===== Exercise data =====
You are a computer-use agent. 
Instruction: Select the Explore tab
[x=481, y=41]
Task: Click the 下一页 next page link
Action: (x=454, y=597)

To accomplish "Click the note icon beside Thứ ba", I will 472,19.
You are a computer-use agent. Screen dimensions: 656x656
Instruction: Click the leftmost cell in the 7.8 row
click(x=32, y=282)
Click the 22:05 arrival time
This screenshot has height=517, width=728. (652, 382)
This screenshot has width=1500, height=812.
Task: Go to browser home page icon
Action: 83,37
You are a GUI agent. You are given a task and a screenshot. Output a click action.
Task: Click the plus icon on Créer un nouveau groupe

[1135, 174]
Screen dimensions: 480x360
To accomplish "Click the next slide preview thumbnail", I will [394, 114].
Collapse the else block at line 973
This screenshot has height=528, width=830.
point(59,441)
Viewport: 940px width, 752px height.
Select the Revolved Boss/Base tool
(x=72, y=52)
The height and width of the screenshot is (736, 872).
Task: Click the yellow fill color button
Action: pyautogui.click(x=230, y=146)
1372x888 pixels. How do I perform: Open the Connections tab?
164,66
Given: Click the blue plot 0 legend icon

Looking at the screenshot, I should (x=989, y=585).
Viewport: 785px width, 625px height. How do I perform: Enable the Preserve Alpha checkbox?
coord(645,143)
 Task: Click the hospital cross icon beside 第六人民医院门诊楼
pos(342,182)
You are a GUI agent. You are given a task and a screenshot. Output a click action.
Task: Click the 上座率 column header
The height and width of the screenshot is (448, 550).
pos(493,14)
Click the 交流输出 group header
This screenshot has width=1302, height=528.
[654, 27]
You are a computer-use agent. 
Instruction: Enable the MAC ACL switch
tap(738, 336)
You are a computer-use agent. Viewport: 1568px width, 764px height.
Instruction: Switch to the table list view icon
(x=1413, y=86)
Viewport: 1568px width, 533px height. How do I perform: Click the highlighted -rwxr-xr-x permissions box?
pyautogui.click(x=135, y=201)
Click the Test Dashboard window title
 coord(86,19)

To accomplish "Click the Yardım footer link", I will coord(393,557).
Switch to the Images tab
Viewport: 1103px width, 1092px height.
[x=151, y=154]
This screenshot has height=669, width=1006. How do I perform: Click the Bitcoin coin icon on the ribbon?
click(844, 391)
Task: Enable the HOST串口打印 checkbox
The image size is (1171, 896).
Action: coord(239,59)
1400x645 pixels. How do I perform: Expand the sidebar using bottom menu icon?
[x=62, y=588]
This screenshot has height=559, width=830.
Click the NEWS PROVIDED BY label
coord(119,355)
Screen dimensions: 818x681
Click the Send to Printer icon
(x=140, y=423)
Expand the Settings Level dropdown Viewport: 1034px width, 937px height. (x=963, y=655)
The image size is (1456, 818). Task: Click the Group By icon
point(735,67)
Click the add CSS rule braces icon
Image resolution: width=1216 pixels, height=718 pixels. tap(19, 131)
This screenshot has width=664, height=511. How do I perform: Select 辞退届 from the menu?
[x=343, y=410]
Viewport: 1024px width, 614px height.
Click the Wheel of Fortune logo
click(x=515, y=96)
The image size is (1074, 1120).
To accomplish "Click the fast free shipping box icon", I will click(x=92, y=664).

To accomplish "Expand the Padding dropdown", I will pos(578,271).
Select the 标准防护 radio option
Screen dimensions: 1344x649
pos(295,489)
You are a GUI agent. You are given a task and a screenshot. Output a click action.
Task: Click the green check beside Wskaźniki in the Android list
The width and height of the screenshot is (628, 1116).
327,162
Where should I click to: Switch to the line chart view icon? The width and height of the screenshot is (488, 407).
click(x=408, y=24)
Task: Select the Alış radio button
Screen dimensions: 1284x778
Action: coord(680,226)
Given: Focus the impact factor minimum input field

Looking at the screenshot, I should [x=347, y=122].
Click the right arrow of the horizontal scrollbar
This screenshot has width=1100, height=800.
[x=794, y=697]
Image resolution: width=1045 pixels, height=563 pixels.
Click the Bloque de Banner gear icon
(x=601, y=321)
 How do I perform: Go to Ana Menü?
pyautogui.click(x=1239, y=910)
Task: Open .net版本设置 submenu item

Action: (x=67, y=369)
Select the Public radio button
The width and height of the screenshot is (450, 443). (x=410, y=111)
=====
Work item
Copy, from the material, each line that holds the string "computer".

Task solution
You are a computer-use agent. 
You are a computer-use agent. Screen dimensions: 656x656
You are a computer-use agent. 
You are a computer-use agent. Viewport: 1568px width, 764px height.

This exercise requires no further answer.